··· Data supplied ···

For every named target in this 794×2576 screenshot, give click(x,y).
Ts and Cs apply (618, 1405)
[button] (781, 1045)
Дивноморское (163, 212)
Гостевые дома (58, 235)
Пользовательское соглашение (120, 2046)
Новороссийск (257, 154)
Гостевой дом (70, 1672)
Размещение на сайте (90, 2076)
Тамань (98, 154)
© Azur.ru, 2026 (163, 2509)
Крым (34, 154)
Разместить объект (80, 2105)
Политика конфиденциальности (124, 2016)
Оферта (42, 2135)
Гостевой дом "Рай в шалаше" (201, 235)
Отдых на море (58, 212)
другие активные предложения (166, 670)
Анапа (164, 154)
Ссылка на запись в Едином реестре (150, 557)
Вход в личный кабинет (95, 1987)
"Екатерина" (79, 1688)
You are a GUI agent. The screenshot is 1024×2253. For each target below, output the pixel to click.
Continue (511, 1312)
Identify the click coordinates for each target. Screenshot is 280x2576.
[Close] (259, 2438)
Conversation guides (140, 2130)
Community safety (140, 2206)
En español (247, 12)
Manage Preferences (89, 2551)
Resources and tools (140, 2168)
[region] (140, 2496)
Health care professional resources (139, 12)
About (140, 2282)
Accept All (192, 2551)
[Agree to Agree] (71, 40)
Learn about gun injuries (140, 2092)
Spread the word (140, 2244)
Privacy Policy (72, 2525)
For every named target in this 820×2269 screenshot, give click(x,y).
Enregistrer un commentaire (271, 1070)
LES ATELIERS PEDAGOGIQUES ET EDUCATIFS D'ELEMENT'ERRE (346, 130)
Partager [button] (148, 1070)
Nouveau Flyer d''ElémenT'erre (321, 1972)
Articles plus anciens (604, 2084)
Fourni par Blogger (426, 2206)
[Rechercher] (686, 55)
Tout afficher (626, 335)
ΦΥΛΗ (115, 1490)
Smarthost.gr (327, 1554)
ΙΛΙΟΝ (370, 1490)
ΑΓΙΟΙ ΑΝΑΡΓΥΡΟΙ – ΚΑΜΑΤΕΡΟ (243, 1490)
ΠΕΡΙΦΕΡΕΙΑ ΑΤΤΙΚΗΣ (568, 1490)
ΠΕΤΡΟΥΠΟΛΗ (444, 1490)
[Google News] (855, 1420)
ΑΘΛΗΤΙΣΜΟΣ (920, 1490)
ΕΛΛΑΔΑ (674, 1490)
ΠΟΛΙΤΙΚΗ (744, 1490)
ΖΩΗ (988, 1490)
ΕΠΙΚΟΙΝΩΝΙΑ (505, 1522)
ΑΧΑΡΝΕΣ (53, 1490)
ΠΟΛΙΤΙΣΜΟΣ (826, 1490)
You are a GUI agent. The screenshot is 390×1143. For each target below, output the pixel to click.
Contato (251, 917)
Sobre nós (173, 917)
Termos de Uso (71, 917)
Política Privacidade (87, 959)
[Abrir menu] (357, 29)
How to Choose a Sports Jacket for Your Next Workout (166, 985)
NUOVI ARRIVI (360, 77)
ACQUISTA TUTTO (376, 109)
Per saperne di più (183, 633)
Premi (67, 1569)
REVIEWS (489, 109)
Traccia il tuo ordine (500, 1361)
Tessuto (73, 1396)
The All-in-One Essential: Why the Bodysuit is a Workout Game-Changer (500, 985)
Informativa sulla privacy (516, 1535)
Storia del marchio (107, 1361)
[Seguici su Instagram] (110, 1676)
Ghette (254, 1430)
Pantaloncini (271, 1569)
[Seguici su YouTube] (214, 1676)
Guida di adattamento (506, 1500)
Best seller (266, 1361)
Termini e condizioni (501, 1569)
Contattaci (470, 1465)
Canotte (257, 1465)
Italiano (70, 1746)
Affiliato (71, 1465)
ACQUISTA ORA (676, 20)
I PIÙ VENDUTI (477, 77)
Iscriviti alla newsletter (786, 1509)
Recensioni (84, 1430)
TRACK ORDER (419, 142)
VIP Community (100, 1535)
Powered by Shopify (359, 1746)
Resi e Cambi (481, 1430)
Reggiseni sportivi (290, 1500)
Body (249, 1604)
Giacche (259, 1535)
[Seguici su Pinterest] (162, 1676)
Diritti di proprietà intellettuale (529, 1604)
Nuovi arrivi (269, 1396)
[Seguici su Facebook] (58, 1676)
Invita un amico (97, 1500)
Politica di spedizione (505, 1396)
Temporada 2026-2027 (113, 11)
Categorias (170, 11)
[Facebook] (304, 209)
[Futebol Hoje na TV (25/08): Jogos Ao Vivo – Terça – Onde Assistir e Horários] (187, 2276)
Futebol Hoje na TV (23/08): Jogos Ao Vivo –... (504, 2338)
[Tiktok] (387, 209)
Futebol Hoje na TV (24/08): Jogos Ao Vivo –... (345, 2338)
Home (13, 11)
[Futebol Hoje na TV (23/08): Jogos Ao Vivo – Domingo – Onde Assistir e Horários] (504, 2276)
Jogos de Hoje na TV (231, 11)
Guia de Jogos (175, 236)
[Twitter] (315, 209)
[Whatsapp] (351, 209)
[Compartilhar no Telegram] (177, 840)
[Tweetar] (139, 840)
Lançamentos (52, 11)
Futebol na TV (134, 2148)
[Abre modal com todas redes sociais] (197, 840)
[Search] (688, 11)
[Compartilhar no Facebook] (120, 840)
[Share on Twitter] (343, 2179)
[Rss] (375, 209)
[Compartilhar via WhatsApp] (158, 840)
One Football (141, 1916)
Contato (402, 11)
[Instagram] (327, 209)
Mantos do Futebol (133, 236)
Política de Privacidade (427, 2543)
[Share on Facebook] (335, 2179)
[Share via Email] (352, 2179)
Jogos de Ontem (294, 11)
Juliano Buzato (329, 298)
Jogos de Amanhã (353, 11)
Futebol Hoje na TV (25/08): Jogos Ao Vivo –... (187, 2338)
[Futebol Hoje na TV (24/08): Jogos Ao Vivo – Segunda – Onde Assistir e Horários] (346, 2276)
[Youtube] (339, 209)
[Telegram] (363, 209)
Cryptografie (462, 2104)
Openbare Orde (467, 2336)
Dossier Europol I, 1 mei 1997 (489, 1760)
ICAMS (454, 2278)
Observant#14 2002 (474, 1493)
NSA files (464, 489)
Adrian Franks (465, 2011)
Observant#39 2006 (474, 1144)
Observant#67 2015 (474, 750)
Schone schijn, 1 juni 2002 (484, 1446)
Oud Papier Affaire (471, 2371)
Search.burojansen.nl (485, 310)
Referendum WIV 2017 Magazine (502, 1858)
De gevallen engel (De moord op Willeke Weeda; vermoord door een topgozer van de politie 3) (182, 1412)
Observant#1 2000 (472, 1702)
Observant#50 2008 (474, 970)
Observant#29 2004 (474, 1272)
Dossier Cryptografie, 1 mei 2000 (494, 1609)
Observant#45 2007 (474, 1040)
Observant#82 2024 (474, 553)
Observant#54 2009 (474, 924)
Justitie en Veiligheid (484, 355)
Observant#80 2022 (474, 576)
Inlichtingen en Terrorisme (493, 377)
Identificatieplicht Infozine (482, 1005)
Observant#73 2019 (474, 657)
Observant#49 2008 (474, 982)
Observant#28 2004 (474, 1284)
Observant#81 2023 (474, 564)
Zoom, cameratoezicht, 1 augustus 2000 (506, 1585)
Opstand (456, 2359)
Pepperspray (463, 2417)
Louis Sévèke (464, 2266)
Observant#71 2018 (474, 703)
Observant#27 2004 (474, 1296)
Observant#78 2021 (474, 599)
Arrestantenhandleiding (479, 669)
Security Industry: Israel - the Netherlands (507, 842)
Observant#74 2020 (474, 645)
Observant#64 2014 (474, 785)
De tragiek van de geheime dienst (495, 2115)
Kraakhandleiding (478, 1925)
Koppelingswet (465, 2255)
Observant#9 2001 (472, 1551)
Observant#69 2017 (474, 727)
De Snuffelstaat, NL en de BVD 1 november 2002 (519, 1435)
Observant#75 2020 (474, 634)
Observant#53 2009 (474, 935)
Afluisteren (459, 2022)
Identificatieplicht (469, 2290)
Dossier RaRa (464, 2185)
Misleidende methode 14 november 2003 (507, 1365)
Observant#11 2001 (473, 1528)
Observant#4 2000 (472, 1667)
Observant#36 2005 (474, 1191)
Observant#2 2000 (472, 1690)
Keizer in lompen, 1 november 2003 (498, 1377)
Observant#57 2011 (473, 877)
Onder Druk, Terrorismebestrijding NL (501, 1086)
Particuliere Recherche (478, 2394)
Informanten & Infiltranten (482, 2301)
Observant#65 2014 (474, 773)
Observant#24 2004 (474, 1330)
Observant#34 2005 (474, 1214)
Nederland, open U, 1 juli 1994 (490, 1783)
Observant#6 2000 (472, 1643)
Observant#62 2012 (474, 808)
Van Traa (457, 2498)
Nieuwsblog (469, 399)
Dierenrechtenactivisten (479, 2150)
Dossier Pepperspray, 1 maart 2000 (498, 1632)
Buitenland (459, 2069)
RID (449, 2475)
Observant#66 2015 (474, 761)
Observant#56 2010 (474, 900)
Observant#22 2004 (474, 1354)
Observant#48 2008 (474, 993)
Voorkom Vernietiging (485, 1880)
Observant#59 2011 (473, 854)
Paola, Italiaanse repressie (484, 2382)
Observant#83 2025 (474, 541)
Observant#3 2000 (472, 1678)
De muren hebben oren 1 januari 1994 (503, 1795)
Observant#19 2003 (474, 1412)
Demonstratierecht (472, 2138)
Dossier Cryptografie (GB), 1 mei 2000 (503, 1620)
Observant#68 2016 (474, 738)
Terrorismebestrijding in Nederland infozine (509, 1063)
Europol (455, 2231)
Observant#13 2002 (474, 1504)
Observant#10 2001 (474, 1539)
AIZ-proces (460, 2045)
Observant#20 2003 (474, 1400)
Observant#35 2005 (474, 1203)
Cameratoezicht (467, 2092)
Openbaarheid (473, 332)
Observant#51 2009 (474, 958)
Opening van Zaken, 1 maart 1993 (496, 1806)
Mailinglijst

···

→ **Requirement**
Lines above with the string "Cryptografie" need to be found and copied.

→ **Answer below**
Cryptografie (462, 2104)
Dossier Cryptografie, 1 mei 2000 (494, 1609)
Dossier Cryptografie (GB), 1 mei 2000 (503, 1620)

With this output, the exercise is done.